The Fort Worth Stockyards Company was created in 1893, when Boston capitalist Greenlief W. Simpson led a group of investors in purchasing the Forth Worth Union Stock Yards. Under Simpson's leadership, the company earned the support of the Texas Cattle Raisers Association and lured the prominent meatpacking companies of Armour and Swift to open plants here. Publicity through the company's market newspaper and annual fat stock show, both begun in 1896, resulted in a significant increase in the number of animals brought to market. The Stock Yards Company built the area's livestock related facilities and had controlling interest in many of North Fort Worth businesses and properties.

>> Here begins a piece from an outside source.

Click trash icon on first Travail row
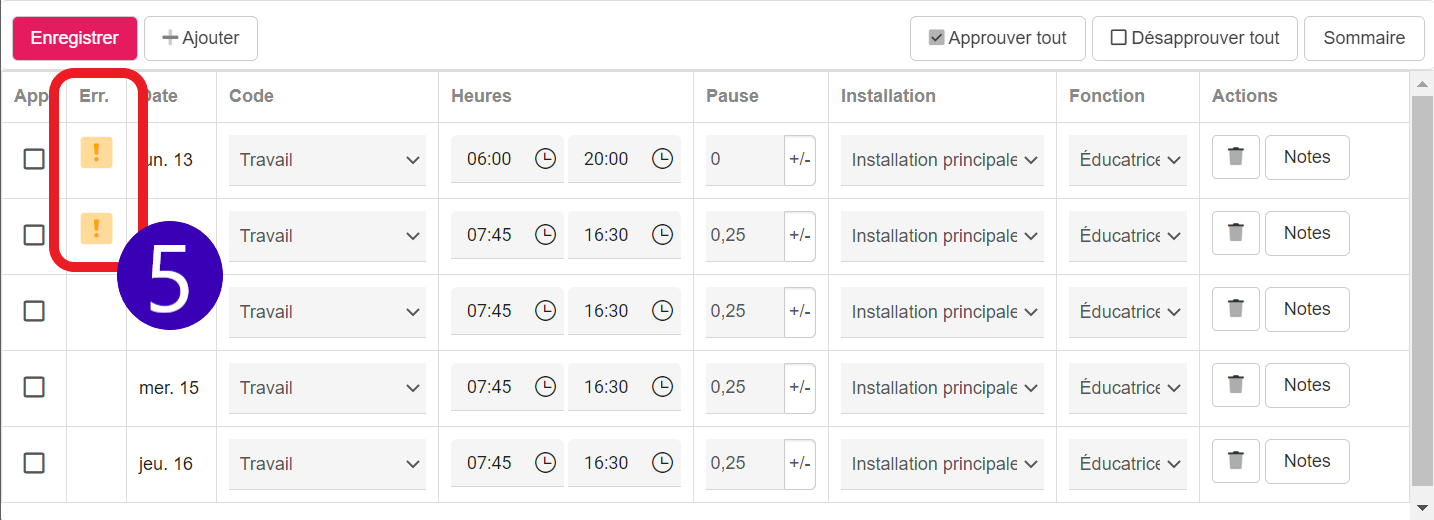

The first five decades of the 20th Century were the most successful for the Fort Worth Stock Yards Company. During World War I, foreign governments purchased draft animals, making Fort Worth the largest horse and mule market in the world. In 1917, overall livestock market receipts reached 3,500,000 and in 1944, sales exceeded 5,000,000 head of livestock. However, by the 1950s, local auctions were drawing sellers away from this central market. Today the Forth Worth Stock Co. continues as a significant part of the city's unique heritage.

White Elephant Saloon

The White Elephant Saloon is renamed "CD's Bar & Grill" for filming of the TV series Walker, Texas Ranger, staring Chuck Norris, who is a Texas resident.

Fort Worth's most famous gun fight took place in front of the White Elephant Saloon on February 8, 1887, creating a permanent place in Forth Worth history. Facing off was the saloon's owner Luke Short (a friend of Wyatt Earp, Bat Masterson and Doc Holliday) and T.I. "Longhair Jim" Courtright (a well-known marksman, a Deputy Fire Marshal, and former City Marshal). When the smoke and dust cleared, Courtright lay dying, his gun jammed before he could fire a shot. Lawmen investigated the duel, declared it legal and buried Courtright in Fort Worth's Oakwood Cemetery, located a short distance from the stockyards. Short sold his saloon and moved to Kansas, where he died in 1893. He was returned to Fort Worth and buried a stone's throw from Courtright.

In 1976, a group of Fort Worth investors reopened the White Elephant Saloon in the Forth Worth Stockyards National Historic District. The White Elephant's home is typical of buildings at the Stockyards that were constructed early in this century to house businesses catering to cowboys and livestock industry workers. There has been a saloon on this site since 1906. This building was erected in 1931 replacing the previous structure which was destroyed by fire. The upstairs, which now houses a 125-seat theater, has been used for union offices and gambling rooms. It was once home to songwriter Sandy Pinkard who penned the Mel Tillis hit recording "Cola Cola Cowboy" while residing there. Each year on February 8th a re-enactment of the Short-Courtright gunfight is staged here, commemorating Fort Worth's last great shootout.

Fort Worth Stockyards Entrance

Spanning Exchange Avenue, this gateway to the Forth Worth Stockyards was completed in 1910. It was a significant feat of concrete work for that era. The columns are 22 feet high and 13 feet in circumference. The sign is 36 feet long and 4 feet high. The entrance is a significant landmark in this historic part of Fort Worth.